Kerry has been back and forth to the region to push for the resumption of peace talks between Israel and the Palestinians, and is due to return on Thursday for his fourth visit since taking office in February.

“Solving the Israeli-Palestinian dispute within the framework of two states for two peoples is in the highest interest of the state of Israel and in the highest interest of every Israeli government including the present government of which we are a part,” Shelah said.

The MP added that Netanyahu would have the “full support of (Finance Minister) Yair Lapid and (Lapid’s) Yesh Atid,” the second-largest party in the Knesset and a member of the ruling coalition.

The comments came despite opposition from Lapid, in a New York Times interview published on Sunday, to a settlement freeze and to ceding east Jerusalem to Palestinian rule, two of the Palestinians’ top demands.

“Mr Lapid said he would not stop the so-called ‘natural expansion’ of settlements in the West Bank, nor curtail the financial incentives offered Israelis to move there,” the New York Times wrote.

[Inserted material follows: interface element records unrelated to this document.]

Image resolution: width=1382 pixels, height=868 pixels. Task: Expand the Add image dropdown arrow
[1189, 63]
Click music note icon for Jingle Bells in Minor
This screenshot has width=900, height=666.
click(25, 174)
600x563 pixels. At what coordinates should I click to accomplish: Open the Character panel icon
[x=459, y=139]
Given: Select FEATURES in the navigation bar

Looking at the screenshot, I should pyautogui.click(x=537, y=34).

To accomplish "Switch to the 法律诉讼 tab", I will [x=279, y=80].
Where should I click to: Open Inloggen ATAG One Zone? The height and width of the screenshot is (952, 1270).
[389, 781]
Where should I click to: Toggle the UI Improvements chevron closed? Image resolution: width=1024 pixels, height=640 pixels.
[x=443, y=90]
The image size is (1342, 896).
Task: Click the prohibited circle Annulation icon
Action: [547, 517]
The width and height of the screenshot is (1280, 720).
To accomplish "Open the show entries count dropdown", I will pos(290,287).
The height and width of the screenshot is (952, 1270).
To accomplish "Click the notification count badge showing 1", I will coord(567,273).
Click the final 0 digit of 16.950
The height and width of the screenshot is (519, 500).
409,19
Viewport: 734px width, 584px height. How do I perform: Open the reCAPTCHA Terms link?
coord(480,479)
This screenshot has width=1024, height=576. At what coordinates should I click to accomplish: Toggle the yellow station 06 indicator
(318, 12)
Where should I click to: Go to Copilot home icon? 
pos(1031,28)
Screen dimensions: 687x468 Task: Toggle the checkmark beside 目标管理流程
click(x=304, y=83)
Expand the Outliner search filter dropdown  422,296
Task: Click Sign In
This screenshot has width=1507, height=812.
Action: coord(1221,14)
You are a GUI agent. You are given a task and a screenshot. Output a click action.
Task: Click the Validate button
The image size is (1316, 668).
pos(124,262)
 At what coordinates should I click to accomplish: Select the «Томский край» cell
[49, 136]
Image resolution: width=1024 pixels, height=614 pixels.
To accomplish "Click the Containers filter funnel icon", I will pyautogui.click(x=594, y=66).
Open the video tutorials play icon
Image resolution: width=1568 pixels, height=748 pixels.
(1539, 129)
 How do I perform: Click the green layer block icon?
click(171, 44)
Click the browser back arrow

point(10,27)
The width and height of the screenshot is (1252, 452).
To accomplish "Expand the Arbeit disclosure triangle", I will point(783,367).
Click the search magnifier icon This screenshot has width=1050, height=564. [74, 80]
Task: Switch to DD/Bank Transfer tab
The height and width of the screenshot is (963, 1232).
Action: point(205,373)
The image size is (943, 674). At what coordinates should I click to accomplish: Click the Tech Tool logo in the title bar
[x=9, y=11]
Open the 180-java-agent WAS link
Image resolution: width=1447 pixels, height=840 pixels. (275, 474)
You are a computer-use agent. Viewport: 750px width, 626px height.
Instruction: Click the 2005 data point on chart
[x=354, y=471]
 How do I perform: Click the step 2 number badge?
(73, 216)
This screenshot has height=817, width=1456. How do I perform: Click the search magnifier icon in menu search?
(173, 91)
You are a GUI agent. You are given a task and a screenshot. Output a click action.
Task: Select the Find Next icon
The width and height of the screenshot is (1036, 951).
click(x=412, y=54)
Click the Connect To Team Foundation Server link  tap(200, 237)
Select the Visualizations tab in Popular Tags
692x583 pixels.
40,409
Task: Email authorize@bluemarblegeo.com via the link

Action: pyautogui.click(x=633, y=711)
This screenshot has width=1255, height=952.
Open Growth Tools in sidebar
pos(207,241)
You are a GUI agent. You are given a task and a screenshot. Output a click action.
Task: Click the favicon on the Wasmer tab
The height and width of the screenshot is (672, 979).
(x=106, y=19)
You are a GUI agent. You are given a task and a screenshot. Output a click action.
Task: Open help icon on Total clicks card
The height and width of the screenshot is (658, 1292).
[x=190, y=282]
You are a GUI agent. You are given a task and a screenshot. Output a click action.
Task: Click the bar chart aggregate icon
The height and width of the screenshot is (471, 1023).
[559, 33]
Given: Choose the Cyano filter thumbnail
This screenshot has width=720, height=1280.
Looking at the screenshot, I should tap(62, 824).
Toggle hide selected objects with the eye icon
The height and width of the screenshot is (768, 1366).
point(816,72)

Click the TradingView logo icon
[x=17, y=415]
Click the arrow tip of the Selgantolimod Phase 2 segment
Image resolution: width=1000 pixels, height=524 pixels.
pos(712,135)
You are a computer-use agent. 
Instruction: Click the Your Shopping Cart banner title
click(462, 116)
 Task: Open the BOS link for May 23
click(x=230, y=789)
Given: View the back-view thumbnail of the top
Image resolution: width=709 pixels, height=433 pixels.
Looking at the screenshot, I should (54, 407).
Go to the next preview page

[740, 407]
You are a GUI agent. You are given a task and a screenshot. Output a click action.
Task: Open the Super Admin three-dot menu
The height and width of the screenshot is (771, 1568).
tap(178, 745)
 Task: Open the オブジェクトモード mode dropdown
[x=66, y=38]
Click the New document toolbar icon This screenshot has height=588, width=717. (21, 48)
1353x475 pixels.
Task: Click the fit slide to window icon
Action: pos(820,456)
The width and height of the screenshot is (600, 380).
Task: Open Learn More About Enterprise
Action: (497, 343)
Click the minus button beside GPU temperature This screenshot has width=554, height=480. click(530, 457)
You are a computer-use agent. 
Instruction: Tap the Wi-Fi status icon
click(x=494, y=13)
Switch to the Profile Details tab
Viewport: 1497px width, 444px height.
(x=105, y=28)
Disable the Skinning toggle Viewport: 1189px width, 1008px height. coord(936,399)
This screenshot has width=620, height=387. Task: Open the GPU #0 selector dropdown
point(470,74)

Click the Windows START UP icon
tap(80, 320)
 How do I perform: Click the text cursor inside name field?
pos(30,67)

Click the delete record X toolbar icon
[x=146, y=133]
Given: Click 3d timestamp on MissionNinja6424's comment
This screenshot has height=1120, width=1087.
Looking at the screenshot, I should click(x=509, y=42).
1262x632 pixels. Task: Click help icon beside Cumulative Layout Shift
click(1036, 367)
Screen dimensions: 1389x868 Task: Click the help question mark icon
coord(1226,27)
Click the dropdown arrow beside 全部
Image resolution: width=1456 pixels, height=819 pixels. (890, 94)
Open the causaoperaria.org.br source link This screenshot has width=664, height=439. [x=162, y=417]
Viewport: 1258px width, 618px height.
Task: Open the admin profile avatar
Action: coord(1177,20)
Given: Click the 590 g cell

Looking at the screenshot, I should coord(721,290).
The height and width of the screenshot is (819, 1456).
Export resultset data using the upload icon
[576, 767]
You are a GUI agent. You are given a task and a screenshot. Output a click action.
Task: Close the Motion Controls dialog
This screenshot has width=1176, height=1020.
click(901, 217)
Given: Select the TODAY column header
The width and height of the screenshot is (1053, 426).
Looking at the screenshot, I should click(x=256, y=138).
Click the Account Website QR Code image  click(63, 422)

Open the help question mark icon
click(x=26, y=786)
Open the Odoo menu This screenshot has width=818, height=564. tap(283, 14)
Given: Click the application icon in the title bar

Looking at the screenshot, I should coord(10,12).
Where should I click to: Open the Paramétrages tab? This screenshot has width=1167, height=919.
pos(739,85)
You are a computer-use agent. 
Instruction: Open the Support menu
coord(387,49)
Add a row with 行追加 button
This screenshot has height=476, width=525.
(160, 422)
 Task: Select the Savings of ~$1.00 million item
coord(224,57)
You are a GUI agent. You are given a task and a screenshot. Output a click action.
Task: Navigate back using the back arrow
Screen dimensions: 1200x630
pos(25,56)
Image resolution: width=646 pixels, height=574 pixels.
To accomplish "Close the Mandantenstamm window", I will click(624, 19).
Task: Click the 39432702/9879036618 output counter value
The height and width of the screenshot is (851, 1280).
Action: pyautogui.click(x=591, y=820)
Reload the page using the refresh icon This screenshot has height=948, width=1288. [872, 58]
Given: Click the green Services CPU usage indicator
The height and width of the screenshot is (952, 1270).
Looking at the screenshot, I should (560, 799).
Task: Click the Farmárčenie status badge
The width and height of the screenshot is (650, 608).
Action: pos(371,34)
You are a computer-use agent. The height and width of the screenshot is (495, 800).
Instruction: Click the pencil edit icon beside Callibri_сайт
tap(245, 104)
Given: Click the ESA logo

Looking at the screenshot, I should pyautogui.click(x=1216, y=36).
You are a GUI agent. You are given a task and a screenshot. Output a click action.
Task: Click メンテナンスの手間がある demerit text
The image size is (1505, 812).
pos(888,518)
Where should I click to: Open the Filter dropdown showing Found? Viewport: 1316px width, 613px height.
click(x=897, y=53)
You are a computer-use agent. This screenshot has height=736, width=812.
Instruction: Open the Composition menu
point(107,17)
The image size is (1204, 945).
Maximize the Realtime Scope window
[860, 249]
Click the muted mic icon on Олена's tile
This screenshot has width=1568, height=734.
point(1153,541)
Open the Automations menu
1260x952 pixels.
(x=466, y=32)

It quoted him as saying that mainly-Arab east Jerusalem, which the Palestinians claim as the capital of their future state, must remain under Israeli sovereignty because “we didn’t come here for nothing.”

Israel captured east Jerusalem from Jordan in the 1967 Six-Day War and annexed it shortly after, in a move never recognised by the international community.

As well as his post at the treasury, Lapid holds a key place in Netanyahu’s coalition government, sitting on the powerful security cabinet.

Like Netanyahu, Lapid wants an interim agreement with temporary borders — a concept repeatedly ruled out by Palestinian president Mahmud Abbas — rather than a fully-fledged peace treaty establishing a Palestinian state.

Another coalition partner, the ultra-nationalist Jewish Home, has pledged to raise the number of Jewish settlers in the occupied West Bank.